Selected passage Start Marker

So now we arrive at “the how”. Here is how the city tends to enforce housing codes. These examples were found in a matter of hours in widely scattered neighborhoods and are surrounded by modest and well kept homes.

The question for the citizenry is, “How ('The How') will the City Council and the city government enforce future codes on the housing described above when its efforts to date have allowed for a proliferation of illegal rooming houses, derelict homes, and residences where boats, trailers, cars and various sorts of containers are treated as lawn ornaments?” I know that our new Chief of Police, Todd Ramsay, is working diligently on a method of enforcement but will the political will of the Mayor and the City Council be there at the moment of implementation?


Michael said...

Dick, I think you're looking at the ill effects of poverty and limited economic means. That's how we get some of those dilapidated houses, and that's why people "shack up" together. I know you're focus is on enforcement, but I think we need to keep an eye on the deeper, underlying issues, or we run the risk of treating the symptom rather than addressing the need.

I'm not offering any solutions (I wish I had a few ready answers, but I don't), just an observation.

zonemaven said...


Thank you for taking the time to comment.

As for your analysis, I agree to a great extent about the poverty and limited economic means. The reason I focus on enforcement is that I think it is exactly the atmosphere of non-enforcement which has perversely created the present situation in which so little in the way of of affordable housing is available within the city. For example, one cannot ignore the effects of 8,000 or more students seeking rentals each year. This distorts the rental market and tends to push up rental rates making affordable housing that much more difficult to find for those of modest means. I invite you to read through some of my previous blog entries in which I have spoken directly to the issues you have raised.

Matt Petryni said...

Dick, this post makes no sense really, at all. I understand the merits of your argument against "illegal rooming houses" and whatnot, but I really don't believe the pictures you posted are examples of that at all. Like the previous poster, I too think the houses exhibited above are not the homes of transient, short-term renters like college students but rather those of impoverished long-term renters that are poorly maintained by their landlords and occupied by a regular tenant for a number of years.

Selected passage End Marker
Dataset extract Start Marker

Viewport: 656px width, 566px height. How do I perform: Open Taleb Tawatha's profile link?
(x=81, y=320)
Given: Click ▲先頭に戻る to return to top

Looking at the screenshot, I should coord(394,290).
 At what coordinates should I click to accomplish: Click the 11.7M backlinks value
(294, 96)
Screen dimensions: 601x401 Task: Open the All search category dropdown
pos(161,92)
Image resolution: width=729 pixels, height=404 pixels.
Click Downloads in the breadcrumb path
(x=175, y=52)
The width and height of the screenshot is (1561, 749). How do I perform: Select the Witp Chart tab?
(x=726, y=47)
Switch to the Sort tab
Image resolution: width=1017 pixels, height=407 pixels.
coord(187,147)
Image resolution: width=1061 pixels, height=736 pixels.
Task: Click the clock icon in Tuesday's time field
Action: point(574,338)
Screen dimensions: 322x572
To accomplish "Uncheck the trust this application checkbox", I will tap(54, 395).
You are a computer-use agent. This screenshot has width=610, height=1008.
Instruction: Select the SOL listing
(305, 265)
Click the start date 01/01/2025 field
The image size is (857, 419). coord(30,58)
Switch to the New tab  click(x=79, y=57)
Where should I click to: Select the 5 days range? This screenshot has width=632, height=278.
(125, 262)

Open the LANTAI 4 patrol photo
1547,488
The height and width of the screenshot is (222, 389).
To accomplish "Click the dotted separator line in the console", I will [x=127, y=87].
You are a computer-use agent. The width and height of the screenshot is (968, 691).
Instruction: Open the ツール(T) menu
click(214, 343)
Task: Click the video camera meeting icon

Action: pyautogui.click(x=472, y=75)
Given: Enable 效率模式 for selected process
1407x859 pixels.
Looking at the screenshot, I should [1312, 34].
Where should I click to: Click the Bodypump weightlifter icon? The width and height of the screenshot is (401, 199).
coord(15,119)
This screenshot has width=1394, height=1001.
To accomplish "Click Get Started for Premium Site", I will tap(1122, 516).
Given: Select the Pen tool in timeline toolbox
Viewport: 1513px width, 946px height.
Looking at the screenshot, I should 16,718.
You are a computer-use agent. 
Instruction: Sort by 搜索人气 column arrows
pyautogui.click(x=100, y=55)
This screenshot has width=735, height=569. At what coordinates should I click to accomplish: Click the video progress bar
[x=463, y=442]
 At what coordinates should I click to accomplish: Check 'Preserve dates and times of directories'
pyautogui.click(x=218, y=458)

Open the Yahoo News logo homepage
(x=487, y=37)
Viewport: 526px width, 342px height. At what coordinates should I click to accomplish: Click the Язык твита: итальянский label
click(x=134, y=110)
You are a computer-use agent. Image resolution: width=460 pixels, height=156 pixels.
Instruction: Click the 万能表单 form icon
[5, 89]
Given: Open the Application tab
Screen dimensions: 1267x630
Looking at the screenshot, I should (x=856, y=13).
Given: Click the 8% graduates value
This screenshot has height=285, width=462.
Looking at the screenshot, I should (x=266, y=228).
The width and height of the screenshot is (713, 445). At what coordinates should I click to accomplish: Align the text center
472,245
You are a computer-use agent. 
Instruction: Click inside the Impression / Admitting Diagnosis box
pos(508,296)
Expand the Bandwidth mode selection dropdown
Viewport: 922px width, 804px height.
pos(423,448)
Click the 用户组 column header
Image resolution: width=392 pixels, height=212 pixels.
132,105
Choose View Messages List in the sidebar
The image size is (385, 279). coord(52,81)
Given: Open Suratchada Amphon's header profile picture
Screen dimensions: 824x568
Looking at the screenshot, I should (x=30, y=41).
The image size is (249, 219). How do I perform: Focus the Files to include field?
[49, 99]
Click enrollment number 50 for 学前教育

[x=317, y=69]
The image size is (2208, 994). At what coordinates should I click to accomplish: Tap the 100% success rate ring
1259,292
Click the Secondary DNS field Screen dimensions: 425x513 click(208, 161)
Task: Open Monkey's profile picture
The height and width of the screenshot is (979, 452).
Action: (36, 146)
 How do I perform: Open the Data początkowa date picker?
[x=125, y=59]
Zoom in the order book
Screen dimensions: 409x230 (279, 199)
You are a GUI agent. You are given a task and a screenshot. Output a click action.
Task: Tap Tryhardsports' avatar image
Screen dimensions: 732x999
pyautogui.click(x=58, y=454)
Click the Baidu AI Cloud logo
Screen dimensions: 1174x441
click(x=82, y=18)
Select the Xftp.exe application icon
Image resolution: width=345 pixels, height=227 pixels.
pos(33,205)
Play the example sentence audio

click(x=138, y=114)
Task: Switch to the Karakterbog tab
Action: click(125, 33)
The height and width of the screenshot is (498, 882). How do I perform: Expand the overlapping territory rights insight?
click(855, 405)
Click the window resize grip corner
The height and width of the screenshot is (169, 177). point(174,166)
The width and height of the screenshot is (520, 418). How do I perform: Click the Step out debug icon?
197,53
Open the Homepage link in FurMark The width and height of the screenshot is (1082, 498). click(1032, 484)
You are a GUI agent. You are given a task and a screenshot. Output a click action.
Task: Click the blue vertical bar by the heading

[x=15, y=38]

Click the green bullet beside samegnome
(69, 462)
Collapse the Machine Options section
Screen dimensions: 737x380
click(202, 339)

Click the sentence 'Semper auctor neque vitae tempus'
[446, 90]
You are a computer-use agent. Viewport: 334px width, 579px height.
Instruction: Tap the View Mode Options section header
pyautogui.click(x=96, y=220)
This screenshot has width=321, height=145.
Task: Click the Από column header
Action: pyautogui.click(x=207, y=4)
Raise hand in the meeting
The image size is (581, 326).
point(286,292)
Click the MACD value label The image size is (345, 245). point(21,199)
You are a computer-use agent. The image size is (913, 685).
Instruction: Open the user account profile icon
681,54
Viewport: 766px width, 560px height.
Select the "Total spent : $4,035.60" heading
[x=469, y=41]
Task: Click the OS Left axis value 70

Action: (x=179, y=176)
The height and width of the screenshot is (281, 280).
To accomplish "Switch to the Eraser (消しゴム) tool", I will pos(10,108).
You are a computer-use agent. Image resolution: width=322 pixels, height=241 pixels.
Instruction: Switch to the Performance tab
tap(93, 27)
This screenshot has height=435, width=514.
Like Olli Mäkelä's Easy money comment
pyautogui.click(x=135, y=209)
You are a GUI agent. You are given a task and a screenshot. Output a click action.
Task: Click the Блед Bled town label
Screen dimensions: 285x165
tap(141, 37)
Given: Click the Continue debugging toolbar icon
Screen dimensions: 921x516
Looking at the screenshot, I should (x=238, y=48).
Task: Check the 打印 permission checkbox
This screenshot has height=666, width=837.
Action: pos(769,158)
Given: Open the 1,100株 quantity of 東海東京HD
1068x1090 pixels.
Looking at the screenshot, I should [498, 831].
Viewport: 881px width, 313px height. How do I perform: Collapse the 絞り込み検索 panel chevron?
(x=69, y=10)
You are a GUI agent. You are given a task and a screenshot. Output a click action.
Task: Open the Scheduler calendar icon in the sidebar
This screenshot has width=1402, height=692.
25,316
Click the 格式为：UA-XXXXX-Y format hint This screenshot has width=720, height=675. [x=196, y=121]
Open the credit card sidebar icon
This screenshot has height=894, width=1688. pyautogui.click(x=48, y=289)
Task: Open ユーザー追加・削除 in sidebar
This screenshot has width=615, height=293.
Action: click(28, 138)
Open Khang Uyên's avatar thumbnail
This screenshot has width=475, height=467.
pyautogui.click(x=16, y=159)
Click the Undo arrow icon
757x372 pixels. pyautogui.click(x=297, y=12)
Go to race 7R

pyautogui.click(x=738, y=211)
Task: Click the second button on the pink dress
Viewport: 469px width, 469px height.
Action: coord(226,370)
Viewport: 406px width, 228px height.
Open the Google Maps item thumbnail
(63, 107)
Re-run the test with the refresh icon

Dataset extract End Marker

## What you have to do
Please duplicate the housing enforcement post word for word, everything from "Dick, this post" down to "number of years.". Draw only on the housing enforcement post for this work.

## Reply to the exercise
Dick, this post makes no sense really, at all. I understand the merits of your argument against "illegal rooming houses" and whatnot, but I really don't believe the pictures you posted are examples of that at all. Like the previous poster, I too think the houses exhibited above are not the homes of transient, short-term renters like college students but rather those of impoverished long-term renters that are poorly maintained by their landlords and occupied by a regular tenant for a number of years.